Le travail est pénible ; le loisir permet de se cultiver et de s'accomplir
Thèse
Aujourd'hui, on envisage souvent les vacances comme un simple temps de récupération, destiné à « recharger les batteries » pour être plus efficace au travail une fois de retour – comme si le repos n'avait de valeur que par ce qu'il permet ensuite de produire. Aristote inverse radicalement cette logique : on travaille pour vivre – mais on vit pour le loisir. Le travail est nécessaire mais subordonné : il est au service du loisir, qui est la fin véritable. Le loisir n'est pas le repos vide ni le divertissement frivole – c'est le temps libre consacré à la contemplation, à la musique, à la politique, à la philosophie : les activités qui réalisent pleinement la nature humaine.

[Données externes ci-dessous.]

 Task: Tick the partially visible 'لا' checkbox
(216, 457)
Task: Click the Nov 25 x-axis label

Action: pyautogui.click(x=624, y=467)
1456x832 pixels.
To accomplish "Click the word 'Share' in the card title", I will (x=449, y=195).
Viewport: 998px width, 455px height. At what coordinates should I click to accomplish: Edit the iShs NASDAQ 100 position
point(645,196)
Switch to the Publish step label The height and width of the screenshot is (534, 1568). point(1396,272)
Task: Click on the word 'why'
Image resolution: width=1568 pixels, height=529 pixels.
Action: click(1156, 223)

« Si, en effet, travail et loisir sont l'un et l'autre indispensables, le loisir est cependant préférable à la vie active et plus réellement une fin, de sorte que nous avons à rechercher à quel genre d'occupations nous devons nous livrer pendant nos loisirs. » – Politique, Livre VIII, chapitre 3 (trad. Tricot)
Exemples
- Le travail comme moyen (pénible mais nécessaire) : labourer, construire, soigner – ces activités sont indispensables à la vie, mais elles ne sont pas la vie elle-même. Elles servent autre chose qu'elles-mêmes. Leur valeur est instrumentale.
- Le loisir comme fin (noble et accompli) : le citoyen grec qui, libéré des contraintes économiques, se consacre à la politique, à la musique, à la contemplation philosophique – il vit la vie humaine dans sa plénitude. Le loisir bien usé est la réalisation de l'eudaimonia.
Notes
La skholè (loisir) a donné le mot « école » – pour Aristote, apprendre et contempler sont les activités du temps libre. Cette hiérarchie travail/loisir suppose une société qui libère certains hommes du travail – ce qu'Arendt analysera comme la condition de l'esclavage. Marx retournera le rapport : ce n'est pas le loisir qui doit couronner le travail, c'est le travail qui doit être libéré de l'aliénation.
Débat
Marx : la hiérarchie aristotélicienne repose sur l'esclavage – le loisir des uns est payé par le labeur forcé des autres. Il faut transformer le travail lui-même, non le fuir vers le loisir. Pascal : le loisir aristotélicien est encore une forme de divertissement – même la philosophie peut servir à fuir l'essentiel. Baudrillard : dans la société de consommation, le loisir est soumis aux mêmes logiques que le travail – il ne libère pas, il consomme.